Generative AI at the edge
Already, there are generative AI tools, for example, that can automatically create rich, engaging PowerPoint presentations. But the user needs the system to work from anywhere, even without an internet connection.
Similarly, we’re already seeing a new class of generative AI-based “co-pilot” assistants that will fundamentally change how we interact with our computing devices by automating many routine tasks, like creating reports or visualizing data. Imagine flipping open a laptop, the laptop recognizing you through its camera, then automatically generating a course of action for the day,week or month based on your most used tools, like Outlook, Teams, Slack, Trello, etc.
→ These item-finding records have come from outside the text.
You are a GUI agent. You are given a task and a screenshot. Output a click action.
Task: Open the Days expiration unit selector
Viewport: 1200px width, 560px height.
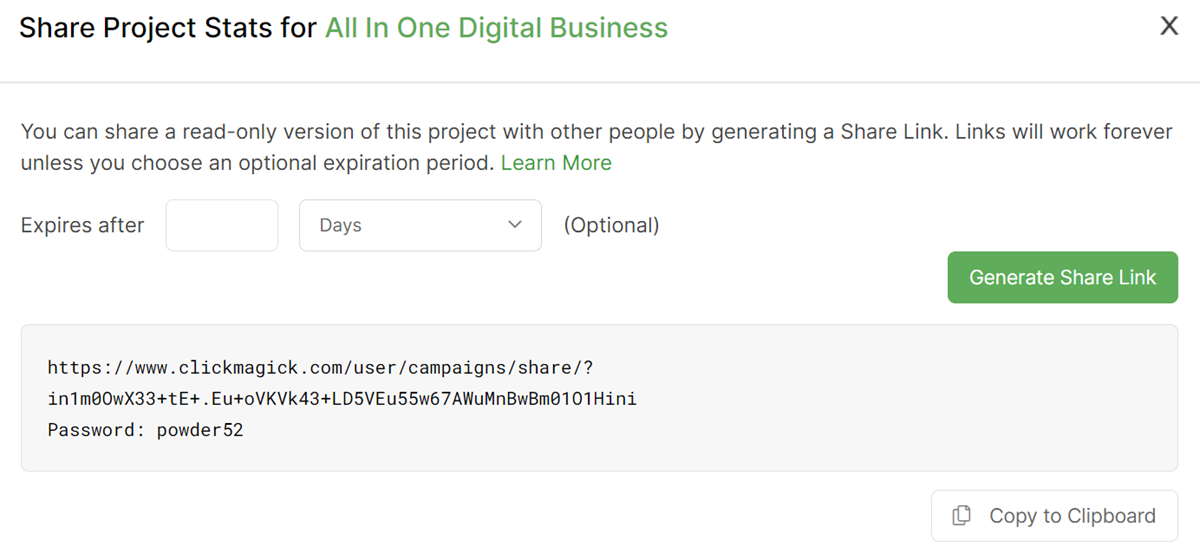pos(420,225)
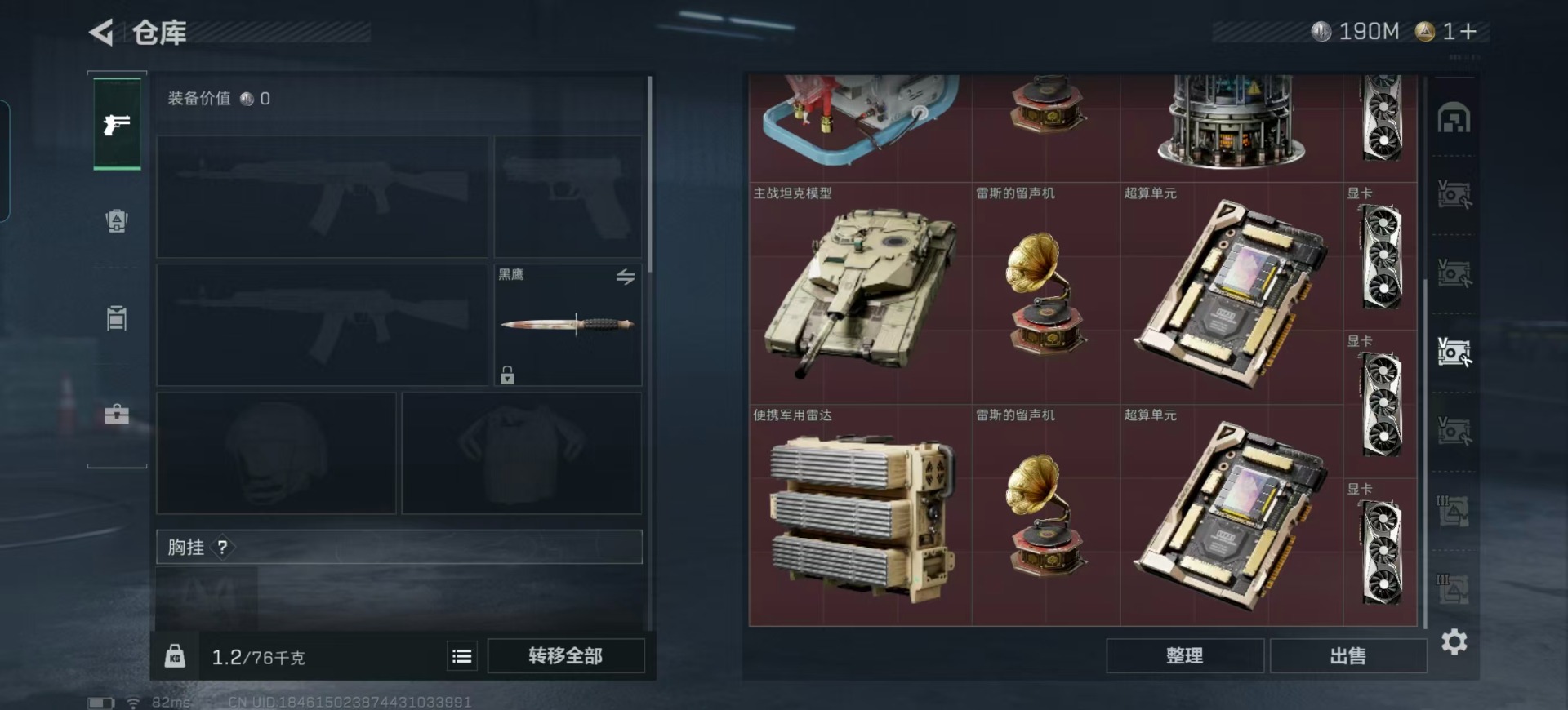Screen dimensions: 1568x710
Task: Select the highlighted warehouse container icon
Action: (1454, 353)
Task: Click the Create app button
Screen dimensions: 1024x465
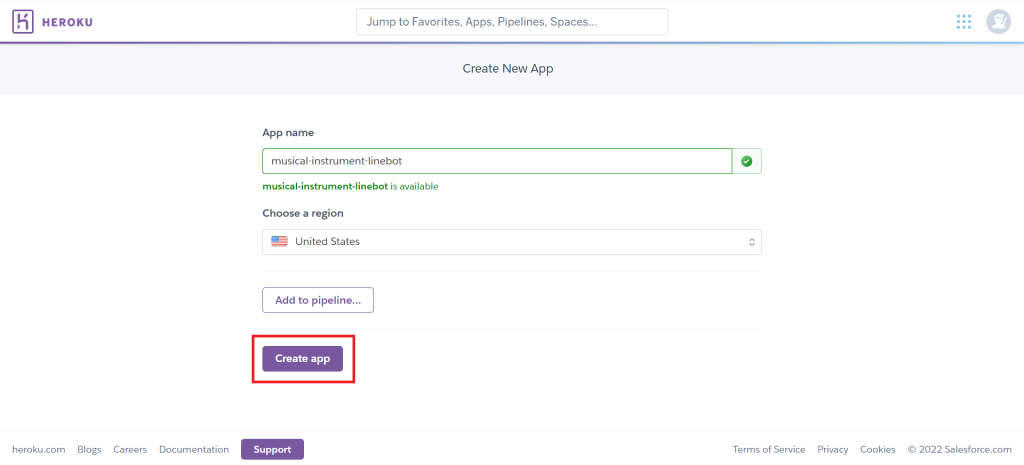Action: click(x=302, y=358)
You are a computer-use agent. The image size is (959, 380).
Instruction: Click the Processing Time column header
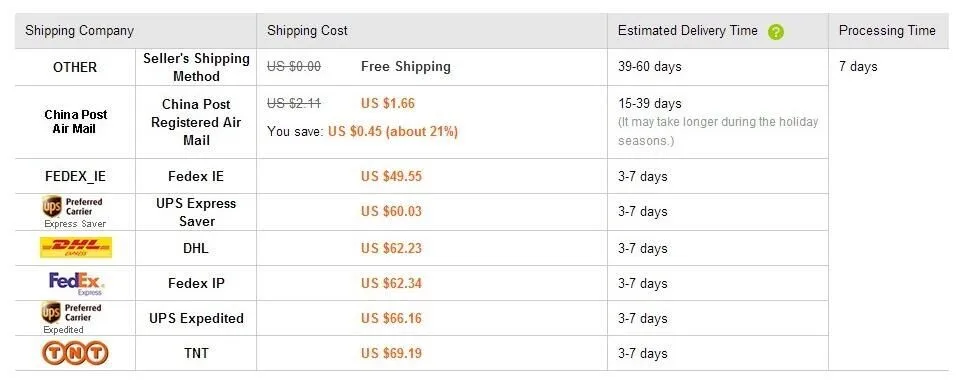click(887, 31)
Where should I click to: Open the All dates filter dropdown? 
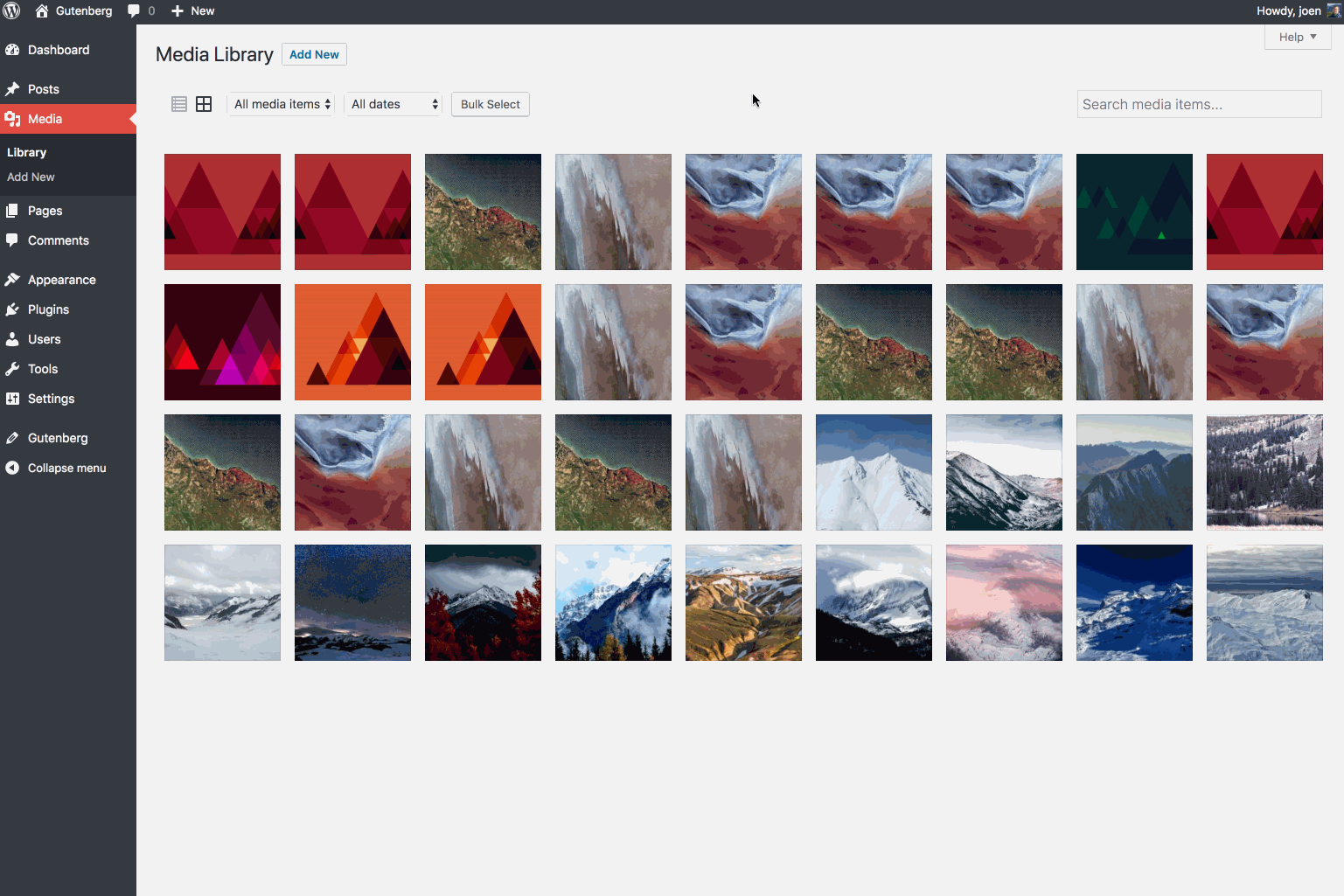click(393, 103)
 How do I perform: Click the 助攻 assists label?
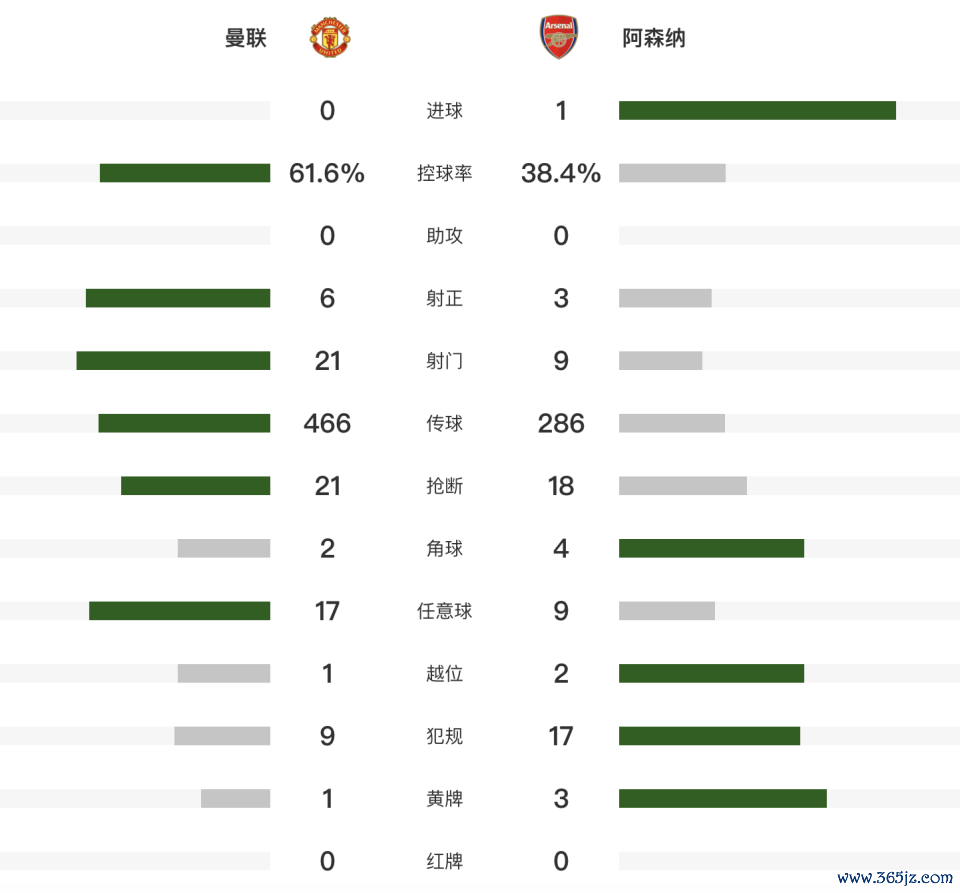[444, 236]
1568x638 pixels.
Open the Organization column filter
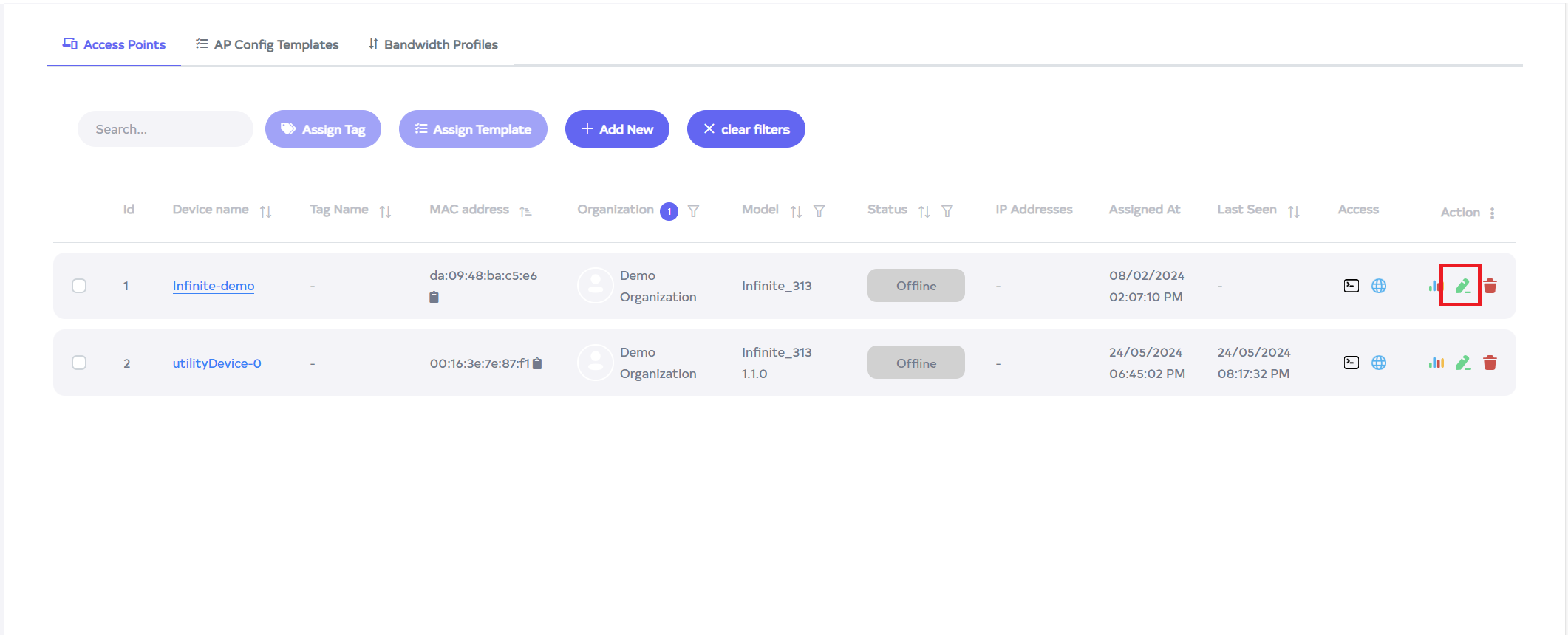(693, 211)
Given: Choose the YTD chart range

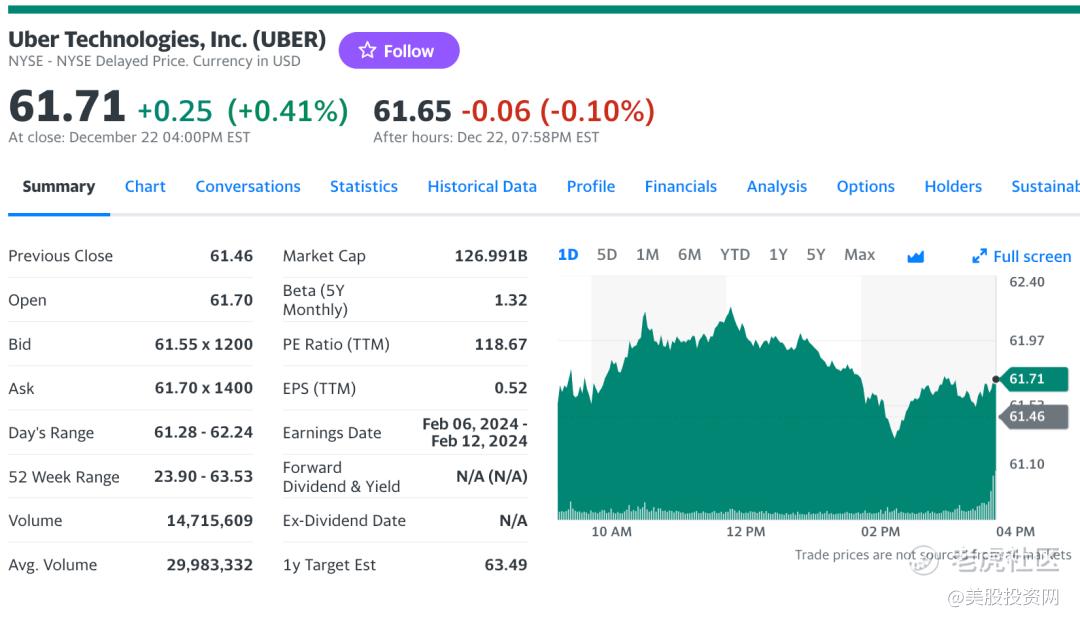Looking at the screenshot, I should click(735, 254).
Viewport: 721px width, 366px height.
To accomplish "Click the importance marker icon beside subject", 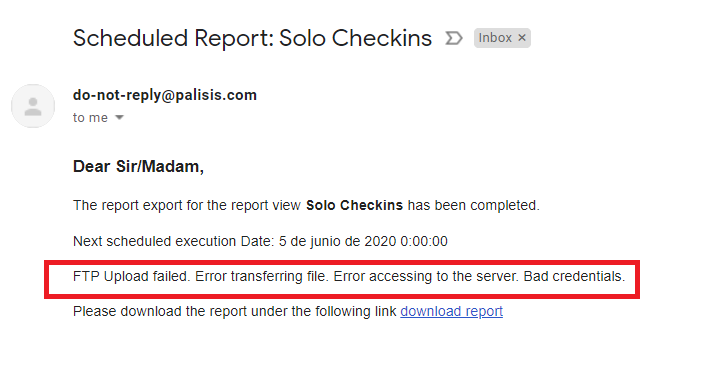I will coord(453,38).
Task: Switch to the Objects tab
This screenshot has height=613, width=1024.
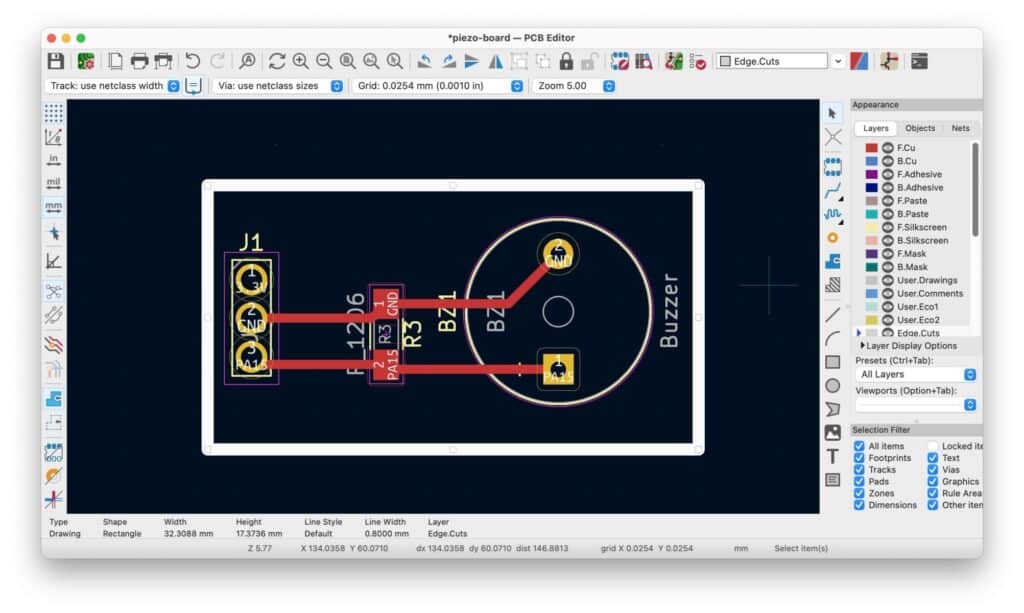Action: click(919, 129)

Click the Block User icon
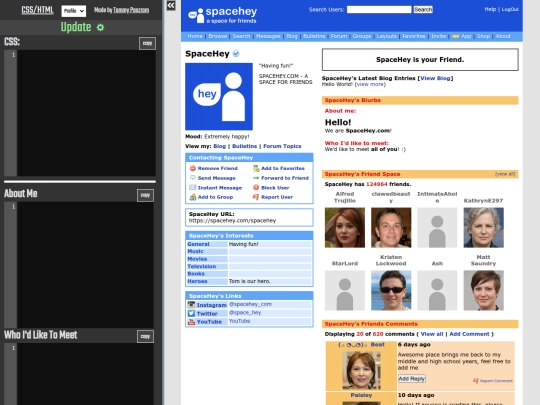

But to maintain data privacy and a good user experience, you must have the option of running generative AI locally.
In addition to meeting the challenges of unreliable connections and data privacy, edge AI can help reduce bandwidth demands and enhance application performance. For instance, if a generative AI application is creating data-rich content, like a virtual conference space, via the cloud, the process could lag depending on available (and costly) bandwidth. And certain types of generative AI applications, like security, robotics, or healthcare, require high-performance, low-latency responses that cloud connections can’t handle.
In video security, the ability to re-identify people as they move among many cameras — some placed where networks can’t reach — requires data models and AI processing in the actual cameras. In this case, generative AI can be applied to automated descriptions of what the cameras see through simple queries like, “Find the 8-year-old child with the red T shirt and baseball cap.”
That’s generative AI at the edge.
Developments in edge AI
Through the adoption of a new class of AI processors and the development of leaner, more efficient, though no-less-powerful generative AI data models, edge devices can be designed to operate intelligently where cloud connectivity is impossible or undesirable.
Of course, cloud processing will remain a critical component of generative AI. For example, training AI models will remain in the cloud. But the act of applying user inputs to those models, called inferencing, can — and in many cases should — happen at the edge.
The industry is already developing leaner, smaller, more efficient AI models that can be loaded onto edge devices. Companies like Hailo manufacture AI processors purpose-designed to perform neural network processing. Such neural-network processors not only handle AI models incredibly rapidly, but they also do so with less power, making them energy efficient and apt to a variety of edge devices, from smartphones to cameras.
Utilizing generative AI at the edge enables effective load-balancing of growing workloads, allows applications to scale more stably, relieves cloud data centers of costly processing, and helps reduce environmental impact. Generative AI is on the brink of revolutionizing computing once more. In the future, your laptop’s LLM may auto-update the same way your OS does today — and function in much the same way. However, in order to get there, generative AI processing will need to be enabled at the network’s edge. The outcome promises to be greater performance, energy efficiency, security and privacy. All of which leads to AI applications that reshape the world just as significantly as generative AI itself.
Orr Danon is CEO of Hailo, a maker of AI processors for edge devices used in automotive, security, industrial automation and retail applications, among others.